→ **DOCUMENT SEGMENT**:
When the crisis came, the serious limitations of existing economic and financial models immediately became apparent. Macro models failed to predict the crisis and seemed incapable of explaining what was happening to the economy in a convincing manner. As a policy-maker during the crisis, I found the available models of limited help. In fact, I would go further: in the face of the crisis, we felt abandoned by conventional tools.

These last two quotes can be read as a critique of neoclassical economics. Furthermore, in the words of Krugman (2009):

In short, the belief in efficient financial markets blinded many if not most economists to the emergence of the biggest financial bubble in history. And efficient-market theory also played a significant role in inflating that bubble in the first place.

Eugene Fama, an economist of the University of Chicago, Nobel laureate, and the father of the efficient-market hypothesis (Fama 1970) asserted in the aftermath of the financial crisis (quoted in Cassidy 2010b):

I don’t know what a credit bubble means. I don’t even know what a bubble means. These words have become popular. I don’t think they have any meaning.

Indeed, when ideology turns to dogma, all discourse threatens to plummet to a level of pure subjectivity. When quizzed about Krugman’s critique and Posner’s intellectual betrayal, Fama commented (quoted in Cassidy 2010a):

If you are getting attacked by Krugman, you must be doing something right.

He’s [Posner] not an economist. He’s an expert on law and economics.

The apparent denial and obliviousness of proponents of the Chicago School to the reality of the crisis has been observed by other commentators, such as the physicist and author Mark Buchanan. He reports (Buchanan 2009):

In an essay in The Economist, Robert Lucas, one of the key figures behind the present neo-classical theory of macroeconomic systems, even argued that the tumultuous events of the recent crisis can be taken as further evidence supporting the efficient-markets hypothesis of neo-classical theory, despite the fact that it disputes the possible existence of financial bubbles.

When Fama was asked how his theory of efficient markets had fared in the crisis, he replied (quoted in Cassidy 2010a):

I think it did quite well in this episode.

Indeed, the true culprit is easily found for him (Cassidy 2010a):

In addition to accusing the government of causing the subprime problem, Fama argues that it botched its handling of last fall’s financial crisis. Rather than bailing out A.I.G., Citigroup, and other firms, Fama says, the Treasury Department and the Federal Reserve should have allowed them to go bankrupt. “Let them all fail,” he said, with another laugh.

→ **GIVEN ENTRIES**:
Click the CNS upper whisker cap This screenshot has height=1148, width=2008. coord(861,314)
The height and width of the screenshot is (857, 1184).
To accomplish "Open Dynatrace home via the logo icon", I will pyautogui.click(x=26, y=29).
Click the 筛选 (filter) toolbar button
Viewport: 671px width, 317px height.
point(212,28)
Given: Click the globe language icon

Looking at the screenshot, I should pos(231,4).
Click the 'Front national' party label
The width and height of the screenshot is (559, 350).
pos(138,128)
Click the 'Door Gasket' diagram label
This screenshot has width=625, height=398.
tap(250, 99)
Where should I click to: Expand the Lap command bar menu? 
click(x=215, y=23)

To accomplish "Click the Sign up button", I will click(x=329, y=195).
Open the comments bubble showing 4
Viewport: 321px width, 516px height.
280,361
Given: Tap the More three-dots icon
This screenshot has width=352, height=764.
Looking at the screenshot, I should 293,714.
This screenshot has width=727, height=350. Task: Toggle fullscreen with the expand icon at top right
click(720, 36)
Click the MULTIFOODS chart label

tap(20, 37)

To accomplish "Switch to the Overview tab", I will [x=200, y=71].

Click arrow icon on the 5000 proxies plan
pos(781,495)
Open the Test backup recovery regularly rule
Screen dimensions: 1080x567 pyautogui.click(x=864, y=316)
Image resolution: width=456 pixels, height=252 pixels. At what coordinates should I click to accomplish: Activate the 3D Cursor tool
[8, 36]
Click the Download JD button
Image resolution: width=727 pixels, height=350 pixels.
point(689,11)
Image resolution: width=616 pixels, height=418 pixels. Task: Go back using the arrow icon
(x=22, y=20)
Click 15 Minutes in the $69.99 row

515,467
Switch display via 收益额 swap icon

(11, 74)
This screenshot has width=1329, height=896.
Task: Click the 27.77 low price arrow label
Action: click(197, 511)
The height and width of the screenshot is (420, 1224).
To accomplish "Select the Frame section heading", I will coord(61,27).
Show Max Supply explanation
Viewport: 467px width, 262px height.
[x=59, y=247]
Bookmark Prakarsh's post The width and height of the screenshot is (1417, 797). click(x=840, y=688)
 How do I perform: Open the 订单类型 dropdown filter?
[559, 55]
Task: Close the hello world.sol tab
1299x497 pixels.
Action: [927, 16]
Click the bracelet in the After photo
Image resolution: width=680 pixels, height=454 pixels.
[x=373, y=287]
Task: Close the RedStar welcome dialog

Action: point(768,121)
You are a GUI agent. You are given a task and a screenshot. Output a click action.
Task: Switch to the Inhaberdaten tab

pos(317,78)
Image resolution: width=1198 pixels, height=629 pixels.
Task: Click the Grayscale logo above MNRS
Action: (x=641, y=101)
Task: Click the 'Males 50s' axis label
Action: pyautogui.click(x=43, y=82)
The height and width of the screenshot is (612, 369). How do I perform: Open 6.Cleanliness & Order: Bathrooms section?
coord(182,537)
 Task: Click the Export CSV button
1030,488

→ **GIVEN REQUEST**:
List each distinct source cited by author and year in the passage about economists and the financial crisis. Give each source once.

→ **THE RESULT**:
Krugman (2009)
Fama (1970)
Cassidy (2010b)
Cassidy (2010a)
Buchanan (2009)